Local Flora and Fauna
Today was for new food. We went to market and saw octopus, barracuda, and flounder. At lunch Miguel bought us “nespera” which is kinda a tiny apricot shaped mango flavored fruit and we don’t have them at home. It has a brown shiny nut inside.
The plum tree in the yard is giving up ripe fruit too. It secretes giant, shiny blobs of amber that trap bugs and snails on the trunk before they can get to the ripe fruit above. Extraordinary that a tree will spend sugar resources like that to distract a pest from its seeds.
For dinner, Marta bought sea clams. The sit in sea water, alive all day, until you boil them for dinner. They each had two little exploratory tubes out and about, searching beyond the lips of their shells. It reminds me of Necks Out for Adventure: The True Story of Edwin Wiggleskin by Timothy Basil Ering, who visited Mass Lowell a few years ago.
We teased them about seeing no vegetables so far in Portugal and so were rewarded with greens and zucchini and potatoes for dinner. The pears poached in wine were divine.
We scavenged greens and flowers down by the river for Alain Tod’s terrarium exercise (more on this tomorrow). I found some molds and lichens to put in the agar. The fish bones from dinner and a dog footprint were added to the batch as well. From the river clay we hunted for clams, who scurried into the mud when you first touch them, and oysters, which feel like stones. We captured crabs and noted their size and number of claws: some had none. This one was fiesty and pinched me several times.
We toured Sao Luis for flowers and other botanicals to press and made books of flowers. Marta explained they are smaller here due to less water. Flowers are water/resource intensive for the plant, so plants make them smaller in the Mediterranean hot zone that is this area. We also learned about the cork trees and eucalyptus production and how the cork is sustainable and the eucalyptus acidify the soil and are water robbers. In the image of cork tree below, note the bark has been removed all the way up to the boy in the green shirt. They then date the tree harvest and it is left to grow more bark until the next harvest.
And last, this image, because I love bugs: the local rhino beetle out for a late evening stroll. The adults do not eat, just reproduce and die around the fall. It can lift 850 times its own weight. And it can fly.
On Bacteria
We made agar from powder today. Loads of it! After I got back from the urgent care clinic. It is the perfect medium to grow all sorts of gross fungi and bacteria: also known as chance drawings of colors and shapes.

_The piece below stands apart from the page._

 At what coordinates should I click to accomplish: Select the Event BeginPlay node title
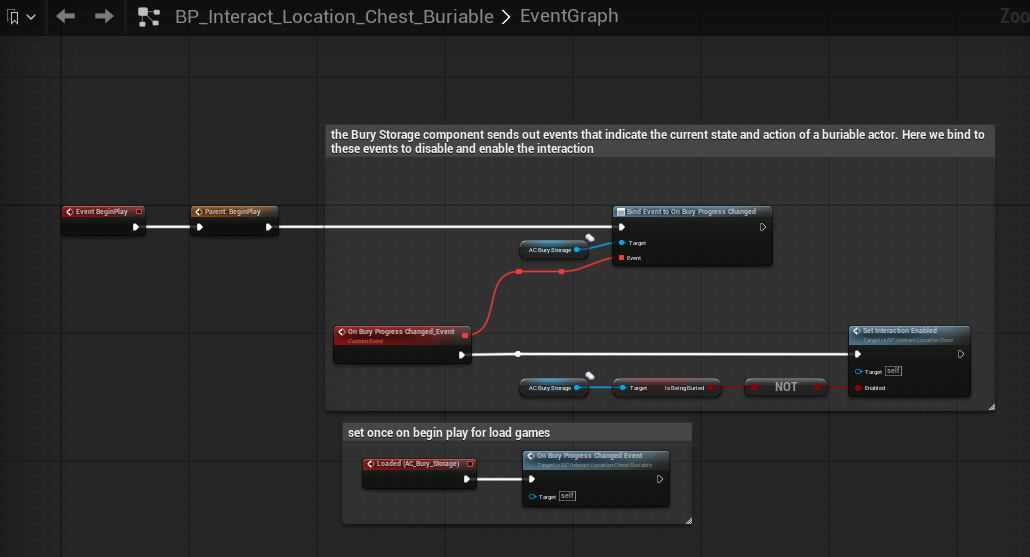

We had 5 L of agar, water, and LB broth and 100ml each had a different additive: oat milk, cow milk, wine, dirt, and almond milk., distinguished by colored food dye. Since I was diagnosed with “community acquired pneumonia” today, I have to cough on each one to see if the antibiotics I took an hour earlier are working.
Two thumbs up for the Portuguese urgent care clinic: for about $25 dollars I got a doctor’s exam and antibiotics, decongestant, and throat syrup. I waited about 10 minutes to see someone. Socialized medicine is so cool.

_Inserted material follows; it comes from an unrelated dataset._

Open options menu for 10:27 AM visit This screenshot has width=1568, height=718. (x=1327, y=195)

This image is called “5 Samples of Pneumonia and 1 flower, Day 1.”
My first iPhone photo down the eyepiece of a microscope. This is a year-old crystal structure grown by a Marta workshop from last summer, in a blue medium.
I think they look like palm fronds.
Marta made for dinner a cod stew with potatoes, hard boiled eggs, with bread and all sorts of cheese, including a Sotonida sheep cheese, a Monte do Pereiro goat cheese, and a Borqueijos sheep cheese. Somehow I think I won’t find these back home. Tomorrow we make a whole milk fresh cheese at home and wine soaked pears. She will also teach me to print mushroom spores. We had acorn brandy as a night cap. They discussed Maja’s performance with the wolves, whether love is just an exchange of needs and favors, and the many uses of human produced collagen.